== Information supplied

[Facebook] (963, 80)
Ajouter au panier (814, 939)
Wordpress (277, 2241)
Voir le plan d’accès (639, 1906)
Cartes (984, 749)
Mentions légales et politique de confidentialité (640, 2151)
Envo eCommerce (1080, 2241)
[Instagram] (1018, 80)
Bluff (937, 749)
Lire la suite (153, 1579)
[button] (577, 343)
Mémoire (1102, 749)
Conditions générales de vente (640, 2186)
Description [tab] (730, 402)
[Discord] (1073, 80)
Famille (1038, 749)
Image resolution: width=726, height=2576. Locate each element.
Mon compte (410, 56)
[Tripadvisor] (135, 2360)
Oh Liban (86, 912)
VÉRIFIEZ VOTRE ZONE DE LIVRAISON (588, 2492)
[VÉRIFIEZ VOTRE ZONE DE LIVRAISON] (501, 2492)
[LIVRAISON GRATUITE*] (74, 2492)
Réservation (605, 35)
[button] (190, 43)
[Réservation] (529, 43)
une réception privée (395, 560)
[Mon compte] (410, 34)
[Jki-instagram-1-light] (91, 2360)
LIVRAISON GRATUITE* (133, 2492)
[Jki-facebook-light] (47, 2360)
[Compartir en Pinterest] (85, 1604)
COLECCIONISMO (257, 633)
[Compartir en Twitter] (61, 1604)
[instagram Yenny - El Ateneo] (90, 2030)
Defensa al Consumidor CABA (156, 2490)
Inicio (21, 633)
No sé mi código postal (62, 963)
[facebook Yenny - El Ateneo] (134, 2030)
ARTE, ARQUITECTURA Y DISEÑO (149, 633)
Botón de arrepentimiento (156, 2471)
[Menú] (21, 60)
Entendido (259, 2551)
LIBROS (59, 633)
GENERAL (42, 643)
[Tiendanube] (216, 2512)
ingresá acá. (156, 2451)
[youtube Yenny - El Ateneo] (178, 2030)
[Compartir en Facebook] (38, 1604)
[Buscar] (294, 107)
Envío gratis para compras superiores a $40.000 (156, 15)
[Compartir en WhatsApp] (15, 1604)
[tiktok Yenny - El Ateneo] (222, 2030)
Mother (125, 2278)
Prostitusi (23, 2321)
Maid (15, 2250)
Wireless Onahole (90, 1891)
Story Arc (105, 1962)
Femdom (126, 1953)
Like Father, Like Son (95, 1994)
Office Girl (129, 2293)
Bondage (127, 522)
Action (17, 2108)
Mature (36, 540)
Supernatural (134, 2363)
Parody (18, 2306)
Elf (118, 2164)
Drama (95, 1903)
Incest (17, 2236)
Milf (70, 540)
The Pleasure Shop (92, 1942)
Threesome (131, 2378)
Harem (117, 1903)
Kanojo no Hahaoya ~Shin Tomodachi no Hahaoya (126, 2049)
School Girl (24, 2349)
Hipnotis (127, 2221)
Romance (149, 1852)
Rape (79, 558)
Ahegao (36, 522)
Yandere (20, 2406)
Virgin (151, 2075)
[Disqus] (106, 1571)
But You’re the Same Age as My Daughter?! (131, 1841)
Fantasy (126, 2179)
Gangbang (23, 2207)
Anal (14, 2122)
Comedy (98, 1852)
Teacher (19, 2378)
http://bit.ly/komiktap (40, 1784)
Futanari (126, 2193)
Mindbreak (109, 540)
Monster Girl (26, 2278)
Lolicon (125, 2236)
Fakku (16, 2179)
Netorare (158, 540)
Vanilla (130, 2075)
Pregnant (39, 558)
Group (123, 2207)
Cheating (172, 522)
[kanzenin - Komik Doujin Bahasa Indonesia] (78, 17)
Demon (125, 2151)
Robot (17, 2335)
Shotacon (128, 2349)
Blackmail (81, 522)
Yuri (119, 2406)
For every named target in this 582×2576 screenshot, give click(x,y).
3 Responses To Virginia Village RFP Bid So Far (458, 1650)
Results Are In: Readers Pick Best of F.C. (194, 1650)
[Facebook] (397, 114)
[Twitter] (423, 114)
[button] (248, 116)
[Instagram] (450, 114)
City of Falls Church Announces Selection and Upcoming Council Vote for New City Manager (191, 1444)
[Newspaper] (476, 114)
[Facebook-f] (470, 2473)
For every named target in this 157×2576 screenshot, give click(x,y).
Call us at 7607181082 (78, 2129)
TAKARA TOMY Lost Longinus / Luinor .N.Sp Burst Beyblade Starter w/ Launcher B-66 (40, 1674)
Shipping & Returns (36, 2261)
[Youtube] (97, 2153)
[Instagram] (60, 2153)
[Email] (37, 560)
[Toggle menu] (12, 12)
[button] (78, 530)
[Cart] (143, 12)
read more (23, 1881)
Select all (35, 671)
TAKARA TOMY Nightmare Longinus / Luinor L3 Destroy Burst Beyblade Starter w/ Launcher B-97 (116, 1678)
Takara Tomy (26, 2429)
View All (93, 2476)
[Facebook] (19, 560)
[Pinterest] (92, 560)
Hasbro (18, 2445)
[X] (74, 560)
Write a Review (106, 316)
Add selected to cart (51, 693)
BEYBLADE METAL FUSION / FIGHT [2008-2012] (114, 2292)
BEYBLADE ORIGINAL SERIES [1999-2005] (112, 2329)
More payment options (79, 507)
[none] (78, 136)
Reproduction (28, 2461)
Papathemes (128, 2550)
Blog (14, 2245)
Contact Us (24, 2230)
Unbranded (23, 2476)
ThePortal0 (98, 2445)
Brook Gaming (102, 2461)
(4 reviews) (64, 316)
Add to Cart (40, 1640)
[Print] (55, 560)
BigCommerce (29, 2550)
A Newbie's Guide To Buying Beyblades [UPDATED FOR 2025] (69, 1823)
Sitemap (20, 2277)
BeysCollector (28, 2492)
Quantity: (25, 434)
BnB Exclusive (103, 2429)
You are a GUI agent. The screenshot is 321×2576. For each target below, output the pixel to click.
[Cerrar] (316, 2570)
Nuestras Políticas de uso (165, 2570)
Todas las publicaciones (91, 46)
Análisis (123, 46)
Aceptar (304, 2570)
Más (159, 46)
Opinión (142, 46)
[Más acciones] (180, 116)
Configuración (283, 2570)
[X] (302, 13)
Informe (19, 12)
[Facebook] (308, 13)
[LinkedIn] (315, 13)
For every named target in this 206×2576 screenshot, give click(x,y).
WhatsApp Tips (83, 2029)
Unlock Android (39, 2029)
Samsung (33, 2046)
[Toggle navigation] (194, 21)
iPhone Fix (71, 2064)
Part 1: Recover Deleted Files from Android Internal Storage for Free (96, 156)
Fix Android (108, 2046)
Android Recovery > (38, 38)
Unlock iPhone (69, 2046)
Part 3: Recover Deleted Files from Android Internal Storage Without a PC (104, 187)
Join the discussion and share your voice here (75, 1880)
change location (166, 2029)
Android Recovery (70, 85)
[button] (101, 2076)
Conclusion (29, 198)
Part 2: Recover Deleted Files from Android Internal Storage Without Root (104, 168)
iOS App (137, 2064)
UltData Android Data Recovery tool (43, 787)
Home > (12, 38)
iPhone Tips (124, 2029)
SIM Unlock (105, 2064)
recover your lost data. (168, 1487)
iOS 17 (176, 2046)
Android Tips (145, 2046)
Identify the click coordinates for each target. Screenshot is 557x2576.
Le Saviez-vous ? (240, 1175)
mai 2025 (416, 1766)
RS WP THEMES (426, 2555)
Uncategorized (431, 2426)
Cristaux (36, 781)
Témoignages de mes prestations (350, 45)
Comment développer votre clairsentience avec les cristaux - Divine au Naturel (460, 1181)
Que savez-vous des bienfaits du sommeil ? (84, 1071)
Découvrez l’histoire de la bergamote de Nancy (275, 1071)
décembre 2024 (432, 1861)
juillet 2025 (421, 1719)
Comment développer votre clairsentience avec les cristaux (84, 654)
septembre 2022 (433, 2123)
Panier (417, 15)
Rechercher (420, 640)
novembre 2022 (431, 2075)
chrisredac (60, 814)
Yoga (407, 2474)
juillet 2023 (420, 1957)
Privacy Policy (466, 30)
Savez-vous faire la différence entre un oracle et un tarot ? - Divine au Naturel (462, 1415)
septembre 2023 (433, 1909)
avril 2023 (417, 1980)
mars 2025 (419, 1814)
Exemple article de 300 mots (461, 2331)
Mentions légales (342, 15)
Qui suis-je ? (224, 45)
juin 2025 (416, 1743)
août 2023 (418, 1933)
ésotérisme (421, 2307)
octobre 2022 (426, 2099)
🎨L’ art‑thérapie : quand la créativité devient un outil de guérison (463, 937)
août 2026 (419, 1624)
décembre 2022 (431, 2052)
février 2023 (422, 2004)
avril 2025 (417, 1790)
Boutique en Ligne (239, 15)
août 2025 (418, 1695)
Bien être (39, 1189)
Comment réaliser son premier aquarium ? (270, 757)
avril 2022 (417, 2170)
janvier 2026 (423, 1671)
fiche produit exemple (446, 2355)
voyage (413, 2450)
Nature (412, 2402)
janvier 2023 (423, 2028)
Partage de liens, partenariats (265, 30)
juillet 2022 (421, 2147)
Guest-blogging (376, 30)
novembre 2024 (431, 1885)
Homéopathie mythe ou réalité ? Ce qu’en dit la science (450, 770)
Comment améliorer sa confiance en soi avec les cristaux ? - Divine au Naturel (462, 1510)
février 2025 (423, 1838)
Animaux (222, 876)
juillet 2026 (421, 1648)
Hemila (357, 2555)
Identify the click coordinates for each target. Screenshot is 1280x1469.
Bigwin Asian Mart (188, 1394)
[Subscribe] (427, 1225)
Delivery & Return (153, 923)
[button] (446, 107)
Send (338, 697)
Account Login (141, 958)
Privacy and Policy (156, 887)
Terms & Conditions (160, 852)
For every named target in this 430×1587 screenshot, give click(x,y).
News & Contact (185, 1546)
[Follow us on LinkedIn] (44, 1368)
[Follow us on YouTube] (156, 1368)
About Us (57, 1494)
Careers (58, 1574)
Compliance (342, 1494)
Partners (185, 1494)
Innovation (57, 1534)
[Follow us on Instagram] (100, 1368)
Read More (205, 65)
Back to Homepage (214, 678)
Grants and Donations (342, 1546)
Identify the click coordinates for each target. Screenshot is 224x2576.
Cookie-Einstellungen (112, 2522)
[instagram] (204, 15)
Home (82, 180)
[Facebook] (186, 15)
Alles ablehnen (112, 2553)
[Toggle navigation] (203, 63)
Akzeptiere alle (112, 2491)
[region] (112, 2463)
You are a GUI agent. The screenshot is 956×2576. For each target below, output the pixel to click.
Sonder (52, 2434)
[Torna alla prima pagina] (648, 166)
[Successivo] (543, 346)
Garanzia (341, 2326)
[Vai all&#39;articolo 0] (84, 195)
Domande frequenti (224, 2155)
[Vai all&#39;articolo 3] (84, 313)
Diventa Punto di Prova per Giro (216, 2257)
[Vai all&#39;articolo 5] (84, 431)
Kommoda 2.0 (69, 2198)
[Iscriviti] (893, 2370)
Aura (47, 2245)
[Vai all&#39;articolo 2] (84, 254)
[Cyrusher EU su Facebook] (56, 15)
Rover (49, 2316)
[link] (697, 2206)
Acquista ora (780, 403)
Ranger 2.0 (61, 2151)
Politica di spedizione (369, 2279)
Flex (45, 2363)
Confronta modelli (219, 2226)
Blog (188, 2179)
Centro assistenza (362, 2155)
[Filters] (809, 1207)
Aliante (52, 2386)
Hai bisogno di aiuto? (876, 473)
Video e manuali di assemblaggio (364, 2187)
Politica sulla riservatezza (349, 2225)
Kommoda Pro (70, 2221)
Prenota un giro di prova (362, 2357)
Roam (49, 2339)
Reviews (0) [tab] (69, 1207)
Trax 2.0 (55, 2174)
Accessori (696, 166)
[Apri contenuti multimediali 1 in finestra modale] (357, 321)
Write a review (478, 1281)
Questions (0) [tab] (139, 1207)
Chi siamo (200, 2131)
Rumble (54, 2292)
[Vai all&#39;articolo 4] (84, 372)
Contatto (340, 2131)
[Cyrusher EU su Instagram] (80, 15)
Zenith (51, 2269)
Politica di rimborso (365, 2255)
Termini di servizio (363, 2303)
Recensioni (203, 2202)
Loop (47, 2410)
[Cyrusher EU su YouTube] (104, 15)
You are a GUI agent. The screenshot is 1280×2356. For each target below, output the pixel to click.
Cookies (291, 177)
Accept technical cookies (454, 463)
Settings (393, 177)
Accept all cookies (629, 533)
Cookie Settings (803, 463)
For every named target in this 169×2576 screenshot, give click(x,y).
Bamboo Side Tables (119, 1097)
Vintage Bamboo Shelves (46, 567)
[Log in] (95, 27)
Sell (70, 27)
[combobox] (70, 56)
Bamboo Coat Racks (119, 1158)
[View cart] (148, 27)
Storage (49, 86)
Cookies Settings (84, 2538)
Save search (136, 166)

====

» Exercise: What you return should be exactly the lines above, starting at the one with "View All (93, 2476)" and ending at the one with "Témoignages de mes prestations (350, 45)", and nothing else.

» Result of this task:
View All (93, 2476)
[Facebook] (19, 560)
[Pinterest] (92, 560)
Hasbro (18, 2445)
[X] (74, 560)
Write a Review (106, 316)
Add selected to cart (51, 693)
BEYBLADE METAL FUSION / FIGHT [2008-2012] (114, 2292)
BEYBLADE ORIGINAL SERIES [1999-2005] (112, 2329)
More payment options (79, 507)
[none] (78, 136)
Reproduction (28, 2461)
Papathemes (128, 2550)
Blog (14, 2245)
Contact Us (24, 2230)
Unbranded (23, 2476)
ThePortal0 (98, 2445)
Brook Gaming (102, 2461)
(4 reviews) (64, 316)
Add to Cart (40, 1640)
[Print] (55, 560)
BigCommerce (29, 2550)
A Newbie's Guide To Buying Beyblades [UPDATED FOR 2025] (69, 1823)
Sitemap (20, 2277)
BeysCollector (28, 2492)
Quantity: (25, 434)
BnB Exclusive (103, 2429)
You are a GUI agent. The screenshot is 321×2576. For each target below, output the pixel to click.
[Cerrar] (316, 2570)
Nuestras Políticas de uso (165, 2570)
Todas las publicaciones (91, 46)
Análisis (123, 46)
Aceptar (304, 2570)
Más (159, 46)
Opinión (142, 46)
[Más acciones] (180, 116)
Configuración (283, 2570)
[X] (302, 13)
Informe (19, 12)
[Facebook] (308, 13)
[LinkedIn] (315, 13)
For every named target in this 206×2576 screenshot, give click(x,y).
WhatsApp Tips (83, 2029)
Unlock Android (39, 2029)
Samsung (33, 2046)
[Toggle navigation] (194, 21)
iPhone Fix (71, 2064)
Part 1: Recover Deleted Files from Android Internal Storage for Free (96, 156)
Fix Android (108, 2046)
Android Recovery > (38, 38)
Unlock iPhone (69, 2046)
Part 3: Recover Deleted Files from Android Internal Storage Without a PC (104, 187)
Join the discussion and share your voice here (75, 1880)
change location (166, 2029)
Android Recovery (70, 85)
[button] (101, 2076)
Conclusion (29, 198)
Part 2: Recover Deleted Files from Android Internal Storage Without Root (104, 168)
iOS App (137, 2064)
UltData Android Data Recovery tool (43, 787)
Home > (12, 38)
iPhone Tips (124, 2029)
SIM Unlock (105, 2064)
recover your lost data. (168, 1487)
iOS 17 (176, 2046)
Android Tips (145, 2046)
Identify the click coordinates for each target. Screenshot is 557x2576.
Le Saviez-vous ? (240, 1175)
mai 2025 (416, 1766)
RS WP THEMES (426, 2555)
Uncategorized (431, 2426)
Cristaux (36, 781)
Témoignages de mes prestations (350, 45)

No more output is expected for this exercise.